California Court Holds No Affirmative Duty to Settle Based Solely on the Likelihood of an Excess Judgment

California Court Holds No Affirmative Duty to Settle Based Solely on the Likelihood of an Excess Judgment

By Ryan C. Tuley, William D. Burger, Jr., and Christina Y. Ahn

On October 7, 2013, the California Court of Appeal, in Reid v. Mercury Insurance Company [enhanced version available to subscribers], held that an insurer does not have an affirmative duty to settle based solely on the likelihood of an excess judgment against the insured.
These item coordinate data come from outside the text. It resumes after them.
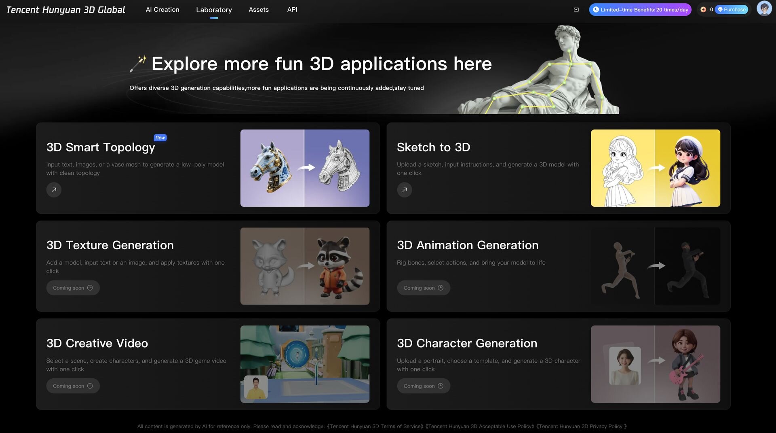Viewport: 776px width, 433px height.
Task: Switch to the AI Creation tab
Action: 162,10
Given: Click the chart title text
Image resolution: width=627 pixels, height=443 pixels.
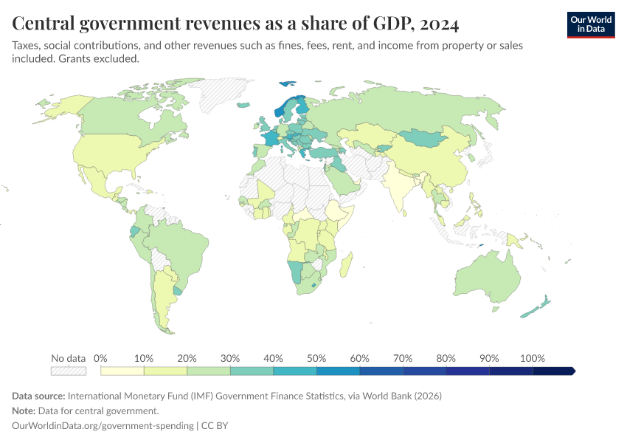Looking at the screenshot, I should (236, 24).
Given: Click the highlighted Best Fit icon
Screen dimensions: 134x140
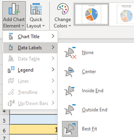Looking at the screenshot, I should point(70,129).
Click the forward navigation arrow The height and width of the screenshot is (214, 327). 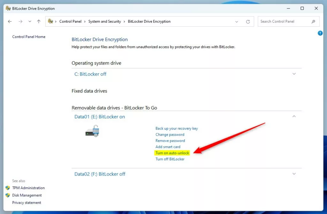20,21
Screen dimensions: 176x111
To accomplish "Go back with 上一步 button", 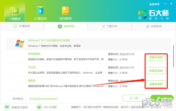I will coord(134,98).
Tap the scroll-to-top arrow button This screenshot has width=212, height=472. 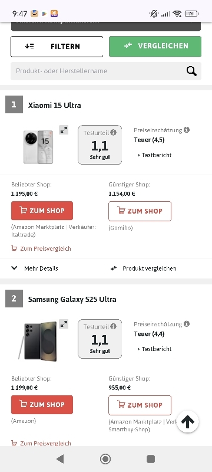tap(188, 422)
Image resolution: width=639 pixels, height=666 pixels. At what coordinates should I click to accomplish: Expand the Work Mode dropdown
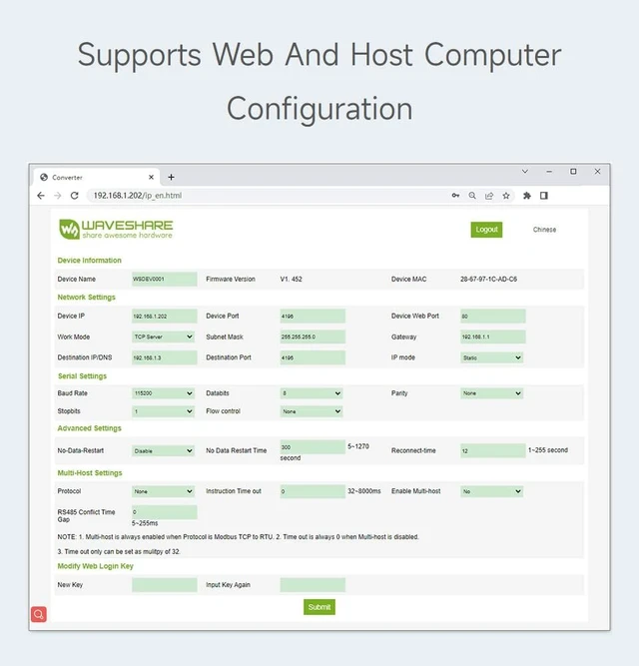pos(163,336)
In the absence of a settlement demand or any other manifestation the injured party is interested in settlement, there is no liability for bad faith failure to settle when the insurer has not foreclosed the possibility of settlement.

In Reid, the plaintiff was in a car accident with the insured and, after obtaining a verdict well in excess of the applicable policy limits, was assigned any potential rights the insured had against the insurer. The plaintiff then filed a lawsuit against the insurer alleging that the insurer breached the covenant of good faith and fair dealing by failing to settle the underlying case. Specifically, the plaintiff alleged that the insurer not only failed to make a reasonable offer within a reasonable time, but rejected and discouraged any efforts at settlement. The plaintiff further alleged that the insurer failed to make a prompt and thorough investigation, failed to communicate and respond to communications in a timely manner, and insisted on receiving information and materials that were already provided and known or were immaterial and unnecessary to the insurer’s evaluation. The Plaintiff alleged that these actions resulted in the underlying excess judgment, and sought recovery of $6.9 million from the carrier.

The Reid Court held that bad faith liability cannot be founded solely upon an insurer’s failure to initiate settlement discussions or offer its policy limits. Because there was no settlement offer from plaintiff, and no evidence from which any reasonable juror could infer that the insurer knew or should have known the plaintiff was interested in settlement, the Court held that, as a matter of law, the insurer had not acted in bad faith. In reaching this conclusion, the Reid Court held that a simple request by the claimant for the amount of the policy limits potentially available cannot be construed as an opportunity to settle. The Court also rejected the plaintiff’s characterization of the insurer’s conduct as “affirmatively refus[ing] to settle” or otherwise rejecting “opportunities to settle” or discouraging settlement overtures.

The Court found that nothing in California law supports the proposition that bad faith liability for failure to settle may attach if an insurer fails to initiate settlement discussions, or offer its policy limits, even if liability in excess of the policy limits is reasonably certain.